By the time the police arrived, the suspect was gone, and they searched the surrounding area for him for a few minutes.

The cops could not locate him, and took the two victims’ statements.

Although the cemetery’s security cameras were able to capture a clear image of the suspect, the woman said that “nothing has been done” by the police as far as her case goes.

“It felt like the detective that I spoke to a few days later was blowing me off. He didn’t seem to know about the security footage, even though both of the officers who responded saw it, and I believe one of them took a picture with his cell phone,” she said.

“It’s been well over two weeks now, and I haven’t heard anything back.

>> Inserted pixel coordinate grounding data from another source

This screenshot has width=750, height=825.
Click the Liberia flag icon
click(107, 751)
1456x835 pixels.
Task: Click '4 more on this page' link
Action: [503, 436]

As far as I know, nobody’s been caught, and the picture hasn’t been circulated anywhere,” she continued. “It just kind of felt like nobody was going to do anything about it, or that it wasn’t an ‘important crime,’ like a ‘there are bigger fish to fry’ type of thing.

The woman described the assailant as a Black male in his mid-to-late 20s, average-size, wearing an oversized black t-shirt, a black durag, and what appeared to be red headphones around his neck.

She said that he looked very unassuming, and would not think twice if she’d simply passed him on the street.

It is unclear whether or not the individual was mentally unwell or under the influence of a substance, or if he came from the nearby Cooper Rapid Rehousing Center, a 200-bed men’s homeless shelter, which has caused a stir in the community.

“A lot of people that I’ve told the story to seem to think he came from there… I feel a lot of compassion for people who are experiencing homelessness, and was kind of an idealist when the shelter was first opening up,” the woman said.
“If this person was from the homeless shelter, I just hope he gets whatever help he needs.”

Since being assaulted, the 33-year-old Glendale resident said that she worries about the individual hurting someone else, and now feels very unsafe in the neighborhood.

“I’ve lived in Glendale pretty much my entire life, and I’ve never felt unsafe—especially in the middle of the day walking around. Now I feel like I’m constantly on high alert, and I’m afraid to go too far from my home or from my office,” she said. “I had a routine where I would walk on my lunch break and after work. A lot of times, I would go for a longer walk around the neighborhood, maybe an hour or so. I don’t feel comfortable doing that anymore.”

“I feel like there’s somebody still out there who maybe is looking to harm people or possibly doesn’t even remember harming people, depending on what his situation is,” she added. “The fact that he came back to us like that… that’s the kind of crime that can escalate. That’s the part that’s most concerning to me, and I almost feel like nothing’s going to happen unless he does something again.”

The NYPD’s Deputy Commissioner of Public Information confirmed that no arrests have been made at the time of publication, and the investigation is ongoing.